Even Herman admitted that he hadn’t seen this win coming as he makes the playoffs for only the fourth time in his career. It was the largest move in the regular season finale since 2009, eclipsing the 110-point surge when Davis Love III won at Sedgefield in 2015.

“Yeah, the FedExCup was definitely off the radar,” Herman said.

Herman has made 195 starts on the PGA Tour, with just 10 top-10 finishes - but he has managed to turn three of those into wins.The first came at the 2016 Houston Open when he beat Henrik Stenson by one stroke and Dustin Johnson by two. The second came a year ago at the Barbasol Championship, ending a dismal string of 16 missed cuts in his previous 19 starts.

“Last summer was just a little validating, overcoming some injuries and just, you know, getting old,” Herman said. “You get old pretty quick out here with the young guys.

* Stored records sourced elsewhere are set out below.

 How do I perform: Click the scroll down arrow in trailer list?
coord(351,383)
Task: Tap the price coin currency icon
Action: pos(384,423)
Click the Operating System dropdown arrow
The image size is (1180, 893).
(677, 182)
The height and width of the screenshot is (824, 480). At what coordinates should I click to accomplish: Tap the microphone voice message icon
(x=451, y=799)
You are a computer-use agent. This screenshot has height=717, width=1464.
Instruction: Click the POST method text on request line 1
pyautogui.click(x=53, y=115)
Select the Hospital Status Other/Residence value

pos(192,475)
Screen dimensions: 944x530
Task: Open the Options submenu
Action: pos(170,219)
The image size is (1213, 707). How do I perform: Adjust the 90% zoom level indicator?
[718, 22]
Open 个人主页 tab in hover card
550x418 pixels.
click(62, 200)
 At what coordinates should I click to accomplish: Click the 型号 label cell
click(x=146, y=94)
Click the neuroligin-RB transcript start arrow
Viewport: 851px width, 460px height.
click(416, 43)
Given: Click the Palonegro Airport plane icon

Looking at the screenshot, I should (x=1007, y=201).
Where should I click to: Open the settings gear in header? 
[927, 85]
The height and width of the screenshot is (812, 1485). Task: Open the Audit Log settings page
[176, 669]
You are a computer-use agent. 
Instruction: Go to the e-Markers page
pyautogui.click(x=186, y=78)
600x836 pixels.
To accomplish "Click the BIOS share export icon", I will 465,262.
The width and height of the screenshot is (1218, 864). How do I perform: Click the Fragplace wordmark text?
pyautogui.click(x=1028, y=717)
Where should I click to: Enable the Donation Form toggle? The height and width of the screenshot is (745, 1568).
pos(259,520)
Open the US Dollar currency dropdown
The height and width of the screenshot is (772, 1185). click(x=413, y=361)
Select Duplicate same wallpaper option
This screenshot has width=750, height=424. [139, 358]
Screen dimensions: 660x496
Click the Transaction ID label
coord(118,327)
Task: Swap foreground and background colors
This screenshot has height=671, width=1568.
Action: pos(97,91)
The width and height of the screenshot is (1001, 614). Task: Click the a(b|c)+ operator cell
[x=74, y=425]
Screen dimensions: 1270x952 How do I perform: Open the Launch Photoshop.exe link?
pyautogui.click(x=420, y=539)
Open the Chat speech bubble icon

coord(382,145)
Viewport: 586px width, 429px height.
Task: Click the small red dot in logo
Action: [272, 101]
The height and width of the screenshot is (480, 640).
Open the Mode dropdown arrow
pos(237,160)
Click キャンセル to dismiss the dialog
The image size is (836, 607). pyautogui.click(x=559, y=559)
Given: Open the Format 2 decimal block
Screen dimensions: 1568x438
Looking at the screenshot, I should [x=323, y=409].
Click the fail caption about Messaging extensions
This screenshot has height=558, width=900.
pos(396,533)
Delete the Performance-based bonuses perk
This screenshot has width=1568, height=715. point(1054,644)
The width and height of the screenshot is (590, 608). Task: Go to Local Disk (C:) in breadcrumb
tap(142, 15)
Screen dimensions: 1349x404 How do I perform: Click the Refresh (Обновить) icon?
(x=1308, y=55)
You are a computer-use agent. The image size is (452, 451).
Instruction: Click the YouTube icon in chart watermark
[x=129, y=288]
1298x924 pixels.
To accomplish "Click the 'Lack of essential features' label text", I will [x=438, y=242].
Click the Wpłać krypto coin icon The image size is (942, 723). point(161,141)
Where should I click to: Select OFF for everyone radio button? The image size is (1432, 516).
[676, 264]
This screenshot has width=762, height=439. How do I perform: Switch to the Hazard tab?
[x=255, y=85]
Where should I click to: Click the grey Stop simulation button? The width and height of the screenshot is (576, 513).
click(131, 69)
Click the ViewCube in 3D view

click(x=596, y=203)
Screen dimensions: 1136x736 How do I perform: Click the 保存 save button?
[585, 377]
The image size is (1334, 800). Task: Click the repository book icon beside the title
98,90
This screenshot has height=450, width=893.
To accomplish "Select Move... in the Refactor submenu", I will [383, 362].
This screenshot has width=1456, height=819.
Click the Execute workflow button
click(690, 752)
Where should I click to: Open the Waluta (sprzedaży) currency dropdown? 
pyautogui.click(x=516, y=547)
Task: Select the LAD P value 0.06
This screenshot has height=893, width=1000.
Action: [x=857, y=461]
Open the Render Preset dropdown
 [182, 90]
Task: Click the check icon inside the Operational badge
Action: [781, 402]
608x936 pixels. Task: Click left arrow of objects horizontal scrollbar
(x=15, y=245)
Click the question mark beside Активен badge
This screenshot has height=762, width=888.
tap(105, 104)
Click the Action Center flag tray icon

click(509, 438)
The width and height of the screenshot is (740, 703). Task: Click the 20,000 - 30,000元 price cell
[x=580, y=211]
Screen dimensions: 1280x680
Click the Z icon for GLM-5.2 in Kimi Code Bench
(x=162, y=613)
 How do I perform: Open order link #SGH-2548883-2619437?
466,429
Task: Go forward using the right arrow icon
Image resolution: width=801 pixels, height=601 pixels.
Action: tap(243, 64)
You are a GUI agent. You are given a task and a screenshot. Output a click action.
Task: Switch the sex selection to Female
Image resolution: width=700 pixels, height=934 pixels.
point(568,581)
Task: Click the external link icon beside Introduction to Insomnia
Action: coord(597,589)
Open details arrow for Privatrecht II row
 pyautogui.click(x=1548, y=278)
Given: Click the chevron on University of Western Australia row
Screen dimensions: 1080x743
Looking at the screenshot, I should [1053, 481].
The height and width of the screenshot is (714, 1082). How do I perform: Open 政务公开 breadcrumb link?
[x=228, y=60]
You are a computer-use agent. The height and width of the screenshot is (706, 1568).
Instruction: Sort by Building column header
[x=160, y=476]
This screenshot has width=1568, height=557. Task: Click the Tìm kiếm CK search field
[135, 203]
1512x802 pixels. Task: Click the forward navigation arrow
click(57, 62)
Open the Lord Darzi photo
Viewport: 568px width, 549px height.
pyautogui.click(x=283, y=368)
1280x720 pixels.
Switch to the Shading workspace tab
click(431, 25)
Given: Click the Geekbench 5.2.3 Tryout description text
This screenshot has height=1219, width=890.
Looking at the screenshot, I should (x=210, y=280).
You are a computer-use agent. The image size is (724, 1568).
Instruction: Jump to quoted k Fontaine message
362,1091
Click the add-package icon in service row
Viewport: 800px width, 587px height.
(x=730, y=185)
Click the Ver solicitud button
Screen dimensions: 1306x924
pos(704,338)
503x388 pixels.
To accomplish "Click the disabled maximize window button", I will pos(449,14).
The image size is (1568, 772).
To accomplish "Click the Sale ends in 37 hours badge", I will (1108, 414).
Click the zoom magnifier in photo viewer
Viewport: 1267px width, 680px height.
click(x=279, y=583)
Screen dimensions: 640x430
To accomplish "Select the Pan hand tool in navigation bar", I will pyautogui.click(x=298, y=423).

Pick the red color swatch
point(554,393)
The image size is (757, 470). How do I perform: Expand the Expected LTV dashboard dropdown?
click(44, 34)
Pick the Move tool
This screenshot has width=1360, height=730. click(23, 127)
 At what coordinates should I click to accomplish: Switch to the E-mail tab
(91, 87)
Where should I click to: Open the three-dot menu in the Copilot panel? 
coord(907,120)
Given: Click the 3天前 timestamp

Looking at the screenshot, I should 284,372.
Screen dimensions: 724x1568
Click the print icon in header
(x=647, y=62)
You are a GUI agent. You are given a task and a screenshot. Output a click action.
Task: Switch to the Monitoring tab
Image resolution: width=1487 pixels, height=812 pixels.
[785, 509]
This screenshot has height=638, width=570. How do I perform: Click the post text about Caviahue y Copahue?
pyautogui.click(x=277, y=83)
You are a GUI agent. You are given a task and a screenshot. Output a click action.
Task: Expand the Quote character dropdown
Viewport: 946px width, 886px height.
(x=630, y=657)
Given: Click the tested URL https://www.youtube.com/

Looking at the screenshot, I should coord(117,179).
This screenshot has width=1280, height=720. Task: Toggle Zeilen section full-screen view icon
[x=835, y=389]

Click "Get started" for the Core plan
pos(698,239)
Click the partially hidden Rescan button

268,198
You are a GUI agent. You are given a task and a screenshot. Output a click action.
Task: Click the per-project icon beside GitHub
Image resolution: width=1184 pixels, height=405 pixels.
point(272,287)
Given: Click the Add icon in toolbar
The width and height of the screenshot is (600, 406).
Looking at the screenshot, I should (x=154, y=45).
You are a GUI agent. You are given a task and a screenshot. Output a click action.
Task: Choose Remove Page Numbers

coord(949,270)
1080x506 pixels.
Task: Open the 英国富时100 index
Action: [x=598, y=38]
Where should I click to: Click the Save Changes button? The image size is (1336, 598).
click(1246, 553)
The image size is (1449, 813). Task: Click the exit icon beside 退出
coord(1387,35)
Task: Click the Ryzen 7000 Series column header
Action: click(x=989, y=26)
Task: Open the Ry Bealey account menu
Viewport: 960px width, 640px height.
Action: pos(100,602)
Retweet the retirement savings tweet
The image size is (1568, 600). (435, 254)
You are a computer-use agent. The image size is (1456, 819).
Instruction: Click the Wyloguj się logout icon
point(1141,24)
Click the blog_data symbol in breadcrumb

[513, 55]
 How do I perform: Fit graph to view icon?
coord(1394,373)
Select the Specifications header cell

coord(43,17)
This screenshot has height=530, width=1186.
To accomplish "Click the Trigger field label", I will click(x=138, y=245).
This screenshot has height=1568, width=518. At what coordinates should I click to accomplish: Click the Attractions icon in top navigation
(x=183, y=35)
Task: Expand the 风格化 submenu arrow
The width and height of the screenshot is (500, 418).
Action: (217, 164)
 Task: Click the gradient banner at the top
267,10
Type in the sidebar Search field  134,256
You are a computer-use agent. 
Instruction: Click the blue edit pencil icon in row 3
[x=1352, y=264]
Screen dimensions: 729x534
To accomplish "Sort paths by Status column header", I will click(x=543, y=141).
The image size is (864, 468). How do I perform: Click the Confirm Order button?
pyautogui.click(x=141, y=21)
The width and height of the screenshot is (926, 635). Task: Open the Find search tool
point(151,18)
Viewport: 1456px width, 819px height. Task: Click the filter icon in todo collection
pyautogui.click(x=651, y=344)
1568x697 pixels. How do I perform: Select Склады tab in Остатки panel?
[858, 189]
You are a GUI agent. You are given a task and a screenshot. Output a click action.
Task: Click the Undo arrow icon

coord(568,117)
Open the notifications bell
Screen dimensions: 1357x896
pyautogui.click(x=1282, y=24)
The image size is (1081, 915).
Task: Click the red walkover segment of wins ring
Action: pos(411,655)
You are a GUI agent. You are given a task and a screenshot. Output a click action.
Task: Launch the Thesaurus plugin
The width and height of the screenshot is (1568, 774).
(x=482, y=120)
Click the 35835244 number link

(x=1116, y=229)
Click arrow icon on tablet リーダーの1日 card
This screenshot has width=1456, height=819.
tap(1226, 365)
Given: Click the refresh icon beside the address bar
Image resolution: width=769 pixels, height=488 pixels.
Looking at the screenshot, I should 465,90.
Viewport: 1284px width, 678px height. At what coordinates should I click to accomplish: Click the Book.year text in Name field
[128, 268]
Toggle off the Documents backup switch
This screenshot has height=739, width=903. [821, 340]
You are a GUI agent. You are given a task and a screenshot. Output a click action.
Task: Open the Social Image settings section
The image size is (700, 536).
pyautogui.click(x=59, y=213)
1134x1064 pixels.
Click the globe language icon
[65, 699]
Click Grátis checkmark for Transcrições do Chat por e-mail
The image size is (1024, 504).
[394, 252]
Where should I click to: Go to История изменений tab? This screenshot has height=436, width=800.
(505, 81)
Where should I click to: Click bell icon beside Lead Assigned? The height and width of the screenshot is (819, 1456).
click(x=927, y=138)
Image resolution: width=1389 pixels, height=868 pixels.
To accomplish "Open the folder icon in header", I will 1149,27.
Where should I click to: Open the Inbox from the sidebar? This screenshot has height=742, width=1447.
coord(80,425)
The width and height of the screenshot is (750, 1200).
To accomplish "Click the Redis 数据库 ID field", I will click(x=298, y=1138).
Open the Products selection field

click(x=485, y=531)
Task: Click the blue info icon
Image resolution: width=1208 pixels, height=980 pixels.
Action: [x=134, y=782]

They make you feel inadequate off the tee and especially long irons. You know, it's mentally frustrating. To overcome it all and get here for a third time is pretty amazing.”

And making the win at Sedgefield even more satisfying was Herman’s performance on the weekend.

When he bogeyed the 14th hole on Friday, Herman was outside the cut line but he birdied the next three holes to make it to the weekend. And then he caught fire...

He shot a wonderful bogey-free 61 on Saturday. Four shots back, he finished the tournament with a 63 to hold off Billy Horschel, the 2014 FedExCup winner, and former Wyndham and Players champions Si Woo Kim and Webb Simpson.

Herman has now used three different putting grips for each of his wins - the claw at Houston, a conventional grip at Barbasol and cross-handed at the Wyndham.

Among the many keys on Sunday was the 59-footer Herman holed for eagle at the fifth hole. In all, he made 157 feet of putts in the final round and 444 feet for the week. He ranked first in greens in regulation and among the top five in Strokes Gained: Putting, Approach-the-Green, Off-the-Tee and Tee-to-Green.

That is some turnaround when you consider that he had missed 27 cuts in his past 40 starts.

“I guess whenever you win, you never really truly expect it,” Herman said. “I mean, there's the guys at the top, they're expected to win every week and they should expect that, they're that good. You know, we're all really darn good out here, but the mental game, it beats you down.

“It's very, very satisfying to, you know, be in the mix, put myself in a position to be near the lead and then come from behind and go low on a Sunday to get a win. You watch it on TV, I watch that on TV all the time watching the guys and now to be able to do it is pretty amazing.”